[Start of Attachment]

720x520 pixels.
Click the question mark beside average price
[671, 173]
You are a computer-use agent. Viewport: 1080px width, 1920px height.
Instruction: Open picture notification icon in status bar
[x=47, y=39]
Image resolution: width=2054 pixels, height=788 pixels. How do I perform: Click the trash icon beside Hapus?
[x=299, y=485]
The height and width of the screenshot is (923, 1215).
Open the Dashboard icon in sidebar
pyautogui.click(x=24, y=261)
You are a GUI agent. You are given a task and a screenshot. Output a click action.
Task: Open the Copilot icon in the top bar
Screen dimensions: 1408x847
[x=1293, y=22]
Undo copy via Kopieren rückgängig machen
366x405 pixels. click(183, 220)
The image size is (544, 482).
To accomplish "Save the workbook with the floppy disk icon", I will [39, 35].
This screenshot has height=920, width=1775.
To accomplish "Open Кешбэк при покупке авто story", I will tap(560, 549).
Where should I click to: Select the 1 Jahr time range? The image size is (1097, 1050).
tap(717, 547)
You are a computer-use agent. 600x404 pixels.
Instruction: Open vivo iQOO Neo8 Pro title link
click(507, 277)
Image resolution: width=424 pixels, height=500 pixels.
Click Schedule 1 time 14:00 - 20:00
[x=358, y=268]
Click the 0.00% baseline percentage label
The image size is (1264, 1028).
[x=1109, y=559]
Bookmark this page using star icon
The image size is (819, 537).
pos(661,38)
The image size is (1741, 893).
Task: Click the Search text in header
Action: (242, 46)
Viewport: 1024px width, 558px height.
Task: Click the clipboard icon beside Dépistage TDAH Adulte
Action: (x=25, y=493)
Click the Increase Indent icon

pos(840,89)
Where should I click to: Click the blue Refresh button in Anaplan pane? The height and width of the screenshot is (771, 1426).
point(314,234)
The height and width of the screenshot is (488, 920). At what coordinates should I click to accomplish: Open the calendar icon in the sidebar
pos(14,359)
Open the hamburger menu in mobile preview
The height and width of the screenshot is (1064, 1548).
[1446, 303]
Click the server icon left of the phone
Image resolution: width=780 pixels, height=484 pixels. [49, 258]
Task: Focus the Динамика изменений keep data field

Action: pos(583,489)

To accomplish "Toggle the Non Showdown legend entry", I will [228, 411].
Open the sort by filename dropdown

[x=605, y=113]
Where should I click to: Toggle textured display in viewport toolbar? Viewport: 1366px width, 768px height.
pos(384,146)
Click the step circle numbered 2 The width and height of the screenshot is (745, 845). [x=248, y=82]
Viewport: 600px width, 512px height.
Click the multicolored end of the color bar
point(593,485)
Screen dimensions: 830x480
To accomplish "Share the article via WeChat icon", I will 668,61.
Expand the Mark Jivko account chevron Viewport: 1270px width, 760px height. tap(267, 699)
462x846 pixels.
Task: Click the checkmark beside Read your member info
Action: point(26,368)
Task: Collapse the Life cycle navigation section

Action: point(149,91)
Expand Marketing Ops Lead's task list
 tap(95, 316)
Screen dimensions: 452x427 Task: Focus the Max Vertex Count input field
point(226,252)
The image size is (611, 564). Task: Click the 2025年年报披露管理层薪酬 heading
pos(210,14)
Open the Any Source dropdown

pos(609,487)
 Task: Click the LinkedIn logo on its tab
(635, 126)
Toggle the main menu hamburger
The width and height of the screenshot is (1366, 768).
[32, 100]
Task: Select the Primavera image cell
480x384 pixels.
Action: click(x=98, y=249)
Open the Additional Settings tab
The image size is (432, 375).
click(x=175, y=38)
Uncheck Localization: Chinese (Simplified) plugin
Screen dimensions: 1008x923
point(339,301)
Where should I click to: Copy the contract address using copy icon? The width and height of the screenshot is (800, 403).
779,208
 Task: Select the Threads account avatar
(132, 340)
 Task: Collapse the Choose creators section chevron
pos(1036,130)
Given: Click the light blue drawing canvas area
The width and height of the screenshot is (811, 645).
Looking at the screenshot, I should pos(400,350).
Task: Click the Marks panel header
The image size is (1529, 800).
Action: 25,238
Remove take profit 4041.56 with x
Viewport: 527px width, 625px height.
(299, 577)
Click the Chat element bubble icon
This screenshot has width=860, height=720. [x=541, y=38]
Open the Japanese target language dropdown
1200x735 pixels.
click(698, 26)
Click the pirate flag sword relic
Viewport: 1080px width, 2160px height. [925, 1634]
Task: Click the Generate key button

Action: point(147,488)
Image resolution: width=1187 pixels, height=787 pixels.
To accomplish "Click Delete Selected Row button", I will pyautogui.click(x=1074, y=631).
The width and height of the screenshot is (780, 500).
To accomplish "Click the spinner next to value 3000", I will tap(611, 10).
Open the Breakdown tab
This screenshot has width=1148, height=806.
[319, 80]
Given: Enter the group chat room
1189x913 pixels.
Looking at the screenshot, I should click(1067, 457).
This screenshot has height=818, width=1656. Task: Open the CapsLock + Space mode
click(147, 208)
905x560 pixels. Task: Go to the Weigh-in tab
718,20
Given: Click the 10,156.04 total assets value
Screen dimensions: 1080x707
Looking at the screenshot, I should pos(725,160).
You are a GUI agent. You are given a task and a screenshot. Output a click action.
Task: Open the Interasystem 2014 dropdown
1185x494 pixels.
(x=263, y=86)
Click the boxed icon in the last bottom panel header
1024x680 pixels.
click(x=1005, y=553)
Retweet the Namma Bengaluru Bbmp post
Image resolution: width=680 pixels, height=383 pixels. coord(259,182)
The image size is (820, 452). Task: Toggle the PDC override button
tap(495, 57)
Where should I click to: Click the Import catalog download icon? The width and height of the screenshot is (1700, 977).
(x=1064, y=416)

[End of Attachment]

> _Work required_
Copy back the listing above exactly, but only from the line with "Screen dimensions: 1408x847" through the line with "Image resolution: width=424", both ends included.

> _Solution for this problem_
Screen dimensions: 1408x847
[x=1293, y=22]
Undo copy via Kopieren rückgängig machen
366x405 pixels. click(183, 220)
The image size is (544, 482).
To accomplish "Save the workbook with the floppy disk icon", I will [39, 35].
This screenshot has height=920, width=1775.
To accomplish "Open Кешбэк при покупке авто story", I will tap(560, 549).
Where should I click to: Select the 1 Jahr time range? The image size is (1097, 1050).
tap(717, 547)
You are a computer-use agent. 600x404 pixels.
Instruction: Open vivo iQOO Neo8 Pro title link
click(507, 277)
Image resolution: width=424 pixels, height=500 pixels.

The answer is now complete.